How to Code It: An Overview
Problem solving is a hard, strenuous activity for which, most of the time, there are no fixed rules. Thus, when a book comes out claiming to provide some sort of script for problem solving, it will inevitably draw a lot of attention. It was so with Polya’s “How to Solve It”, published in 1945. But the book became a huge success – more than one million copies sold world wide – not only because of the topic it addresses, but especially because of its simple, clear rules for problem solving.
The problem solving task is divided into four phases. First, you have to understand the problem in order to see clearly what is it that you have to find and what was given for you to work with. Second, you have to devise a plan, understand how the various items are connected, and what computations should be carried out to lead you to find the unknown quantity – the answer to the problem. Third, you have to execute the plan you devised, with great care, paying attention to each step of the execution. Fourth you have to look back, analyze your solution, to see what worked and what didn’t, and what could be generalized or reused to solve other problems.

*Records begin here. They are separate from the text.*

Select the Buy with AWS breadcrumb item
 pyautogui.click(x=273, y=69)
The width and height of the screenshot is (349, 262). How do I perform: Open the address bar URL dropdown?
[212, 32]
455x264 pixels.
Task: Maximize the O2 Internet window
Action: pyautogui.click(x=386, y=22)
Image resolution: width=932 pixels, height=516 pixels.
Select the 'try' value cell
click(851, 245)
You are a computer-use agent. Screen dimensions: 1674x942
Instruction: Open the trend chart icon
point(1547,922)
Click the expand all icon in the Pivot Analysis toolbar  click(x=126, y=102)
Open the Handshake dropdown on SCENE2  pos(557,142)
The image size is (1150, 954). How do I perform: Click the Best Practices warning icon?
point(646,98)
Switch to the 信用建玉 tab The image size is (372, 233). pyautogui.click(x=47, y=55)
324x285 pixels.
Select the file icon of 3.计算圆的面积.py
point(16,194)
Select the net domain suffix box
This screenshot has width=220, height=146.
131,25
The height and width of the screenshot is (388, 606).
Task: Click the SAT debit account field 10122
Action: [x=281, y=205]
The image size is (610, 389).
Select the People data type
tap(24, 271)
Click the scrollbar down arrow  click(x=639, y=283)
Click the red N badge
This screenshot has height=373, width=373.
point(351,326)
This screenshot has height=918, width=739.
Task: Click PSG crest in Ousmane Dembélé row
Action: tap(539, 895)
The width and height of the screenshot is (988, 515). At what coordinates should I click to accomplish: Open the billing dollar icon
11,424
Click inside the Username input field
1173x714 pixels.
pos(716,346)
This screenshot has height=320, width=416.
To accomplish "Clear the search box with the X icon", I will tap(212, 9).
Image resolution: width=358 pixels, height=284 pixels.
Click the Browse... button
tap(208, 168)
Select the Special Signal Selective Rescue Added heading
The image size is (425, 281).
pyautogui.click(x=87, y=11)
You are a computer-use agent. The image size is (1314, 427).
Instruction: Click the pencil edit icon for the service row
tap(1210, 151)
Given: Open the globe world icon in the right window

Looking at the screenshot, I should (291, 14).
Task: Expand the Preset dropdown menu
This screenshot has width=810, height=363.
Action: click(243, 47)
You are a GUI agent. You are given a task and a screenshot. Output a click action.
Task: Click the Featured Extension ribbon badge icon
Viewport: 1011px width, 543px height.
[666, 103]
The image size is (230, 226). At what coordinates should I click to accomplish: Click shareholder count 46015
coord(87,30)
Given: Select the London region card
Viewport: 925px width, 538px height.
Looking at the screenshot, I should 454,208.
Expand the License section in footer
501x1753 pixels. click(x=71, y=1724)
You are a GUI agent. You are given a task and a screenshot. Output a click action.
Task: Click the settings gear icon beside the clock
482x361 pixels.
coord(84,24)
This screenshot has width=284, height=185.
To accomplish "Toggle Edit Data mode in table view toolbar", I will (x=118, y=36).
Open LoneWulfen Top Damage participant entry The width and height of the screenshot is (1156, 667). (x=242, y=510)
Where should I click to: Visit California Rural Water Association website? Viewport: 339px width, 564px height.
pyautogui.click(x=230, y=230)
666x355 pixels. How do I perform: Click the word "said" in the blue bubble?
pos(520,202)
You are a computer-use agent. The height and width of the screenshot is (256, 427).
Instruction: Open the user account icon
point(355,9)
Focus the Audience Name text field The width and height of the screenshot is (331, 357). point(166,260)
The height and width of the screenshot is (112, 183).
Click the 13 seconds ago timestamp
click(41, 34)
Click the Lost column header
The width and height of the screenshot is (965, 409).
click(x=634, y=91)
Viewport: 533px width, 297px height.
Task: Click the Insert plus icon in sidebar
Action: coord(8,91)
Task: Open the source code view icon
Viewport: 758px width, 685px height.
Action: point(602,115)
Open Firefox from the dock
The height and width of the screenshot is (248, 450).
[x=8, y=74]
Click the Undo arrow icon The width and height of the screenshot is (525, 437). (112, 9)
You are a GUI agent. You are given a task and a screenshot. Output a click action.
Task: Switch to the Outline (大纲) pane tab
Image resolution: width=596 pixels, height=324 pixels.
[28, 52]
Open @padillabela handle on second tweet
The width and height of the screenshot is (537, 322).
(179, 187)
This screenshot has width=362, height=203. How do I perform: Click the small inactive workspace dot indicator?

When you look at the four phases above, it seems that they can be used to solve any type of problem, not only the mathematical ones for which they were originally intended. But to what domains could they be extended? Given the close relationship between problem solving in Mathematics and Computer Science, how can we adapt Polya’s rules to solve algorithmic problems?
Let’s review each of the rules and see how they can be applied.
Rule #1: Understanding the problem
Polya’s first commandment is: “You have to understand the problem.” The first thing you have to do is ask yourself three basic questions: “What is the unknown? What is the data? What are the conditions?”
A thorough understanding of the problem is necessary in any domain. It’s painfully hard to try to solve a problem that you don’t fully understand. Yet, we do it all the time.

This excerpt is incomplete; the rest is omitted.